*Task to complete*
From the line containing "Where should I click to: Toggle" to the end of the entries, return every line exactly, both ends included, and add nothing.

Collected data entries
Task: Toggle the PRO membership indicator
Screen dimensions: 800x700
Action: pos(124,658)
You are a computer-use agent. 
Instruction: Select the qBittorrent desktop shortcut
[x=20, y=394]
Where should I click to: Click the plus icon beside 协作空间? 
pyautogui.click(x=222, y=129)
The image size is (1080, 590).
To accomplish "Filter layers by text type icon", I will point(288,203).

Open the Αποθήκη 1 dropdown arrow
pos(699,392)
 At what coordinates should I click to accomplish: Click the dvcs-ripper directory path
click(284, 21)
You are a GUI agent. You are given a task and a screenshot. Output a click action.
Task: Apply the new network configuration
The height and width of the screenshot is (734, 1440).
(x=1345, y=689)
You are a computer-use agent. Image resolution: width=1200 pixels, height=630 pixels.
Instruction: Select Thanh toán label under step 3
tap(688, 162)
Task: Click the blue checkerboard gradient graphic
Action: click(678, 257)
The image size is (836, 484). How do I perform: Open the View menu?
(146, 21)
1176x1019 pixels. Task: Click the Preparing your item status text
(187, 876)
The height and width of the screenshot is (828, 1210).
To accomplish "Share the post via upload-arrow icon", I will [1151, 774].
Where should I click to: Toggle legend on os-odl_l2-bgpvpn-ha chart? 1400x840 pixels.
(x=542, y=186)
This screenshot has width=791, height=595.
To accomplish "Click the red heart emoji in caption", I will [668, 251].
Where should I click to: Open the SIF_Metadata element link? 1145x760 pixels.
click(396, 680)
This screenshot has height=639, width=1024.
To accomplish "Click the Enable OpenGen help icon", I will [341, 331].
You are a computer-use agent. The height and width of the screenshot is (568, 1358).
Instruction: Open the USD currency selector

*Expected answer*
Where should I click to: Toggle legend on os-odl_l2-bgpvpn-ha chart? 1400x840 pixels.
(x=542, y=186)
This screenshot has width=791, height=595.
To accomplish "Click the red heart emoji in caption", I will [668, 251].
Where should I click to: Open the SIF_Metadata element link? 1145x760 pixels.
click(396, 680)
This screenshot has height=639, width=1024.
To accomplish "Click the Enable OpenGen help icon", I will [341, 331].
You are a computer-use agent. The height and width of the screenshot is (568, 1358).
Instruction: Open the USD currency selector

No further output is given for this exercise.